Help with SPF and DKIM records

dash-dns
#1

Hi,

I know enough to get myself in trouble and prefer to avoid trial by error with my issue hence why I am seeking help.

I use my domain mainly for email, I have had it forever. of late people have been telling me that they do not receive my emails or they get flagged as spam. upon further investigation, I looked into authenticating my domain. It looks like I have old SPF and DKIM records from mandril which I no longer use anymore (maybe that is part of the issue?)

please advise ways to authenticate my domain? also, how do I properly set up DKIM and SPF, generate new appropriate records and am I even barking up the right tree?

thanks

#2

It’s a good idea to start off with relaxed or none policies as opposed to quarantine or reject to verify everything is working as intended.

A great tool to get you started is located here. https://www.mail-tester.com/ simply send an email using the address they provide and read their recommendations.

Once you have that information, create a DMARC record. Here is a tool for that. https://dmarcian.com/dmarc-record-wizard/

Now for DKIM, it’s a bit trickier. It needs to be installed on the server or provided by the hosting company. If you have cPanel, it may be located under Email > Security. You may also find a suggested SPF record there too. Once you have all this, be sure to add it to your Cloudflare DNS records.

#3

I would also recommend dmarcian’s monitoring service for your “report email”. The emails themselves are pretty unreadable without using a service like that to parse and aggregate the reports.

1 Like
#4

Nothing worse then the smell of XML in the morning. :slight_smile: Also, Report URI https://report-uri.com/products/dmarc_monitoring has a shiny new DMARC reporting tool.

#6

I have legacy mandril records for SPF and DKIM would you recommend I delete them?

#7

There is also this tool, which does a weekly report. Then there is Report URI’s version that @Withheld mentioned.

#8

Are you still using Mandrill and do you use any other mail services?

#9

godaddy

not using mandril

#10

Then remove the Mandrill records, you don’t need them anymore.

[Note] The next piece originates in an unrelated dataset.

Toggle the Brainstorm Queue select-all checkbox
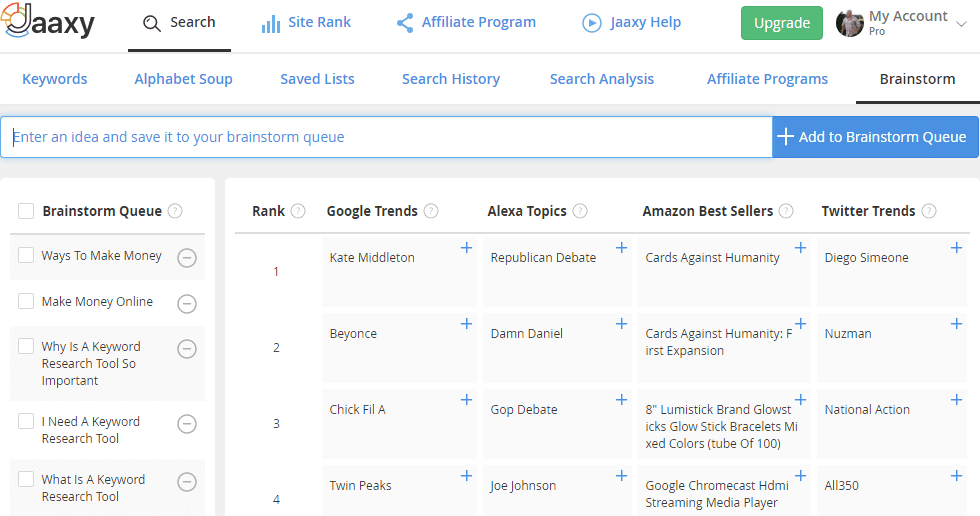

Mandrill isn’t hosting though, it’s for e-mail services.

#11

done, thxs.

will look at the other recommendations as well.

#12

I have gotten my score up on mail tester, thanks.

Godaddy does not support DKIM
We do not offer a feature for using DKIM email authentication

and my dns is hosted with cloudflare and I dont see any records for DKIM. it says my DKIM is not valid?

#13

correct and since you’re not using Mandrill, you can delete their DKIM record or other references to them in DMARC.

#14

While this doesn’t directly affect your email reputation, you may be blacklisted if someone is able to send mail from the same GoDaddy server as your email (since SPF would validate it).

If budget allows, I would highly recommend GSuite, which directly supports all email security practices and will likely increase your reputation.

#15

godaddy does offer exchange

I guess that is an option as well

#16

If considering O365 solutions, I’d get it directly from Microsoft or Rackspace if you’d like to pay a little more for even better support.

closed #17

This topic was automatically closed 30 days after the last reply. New replies are no longer allowed.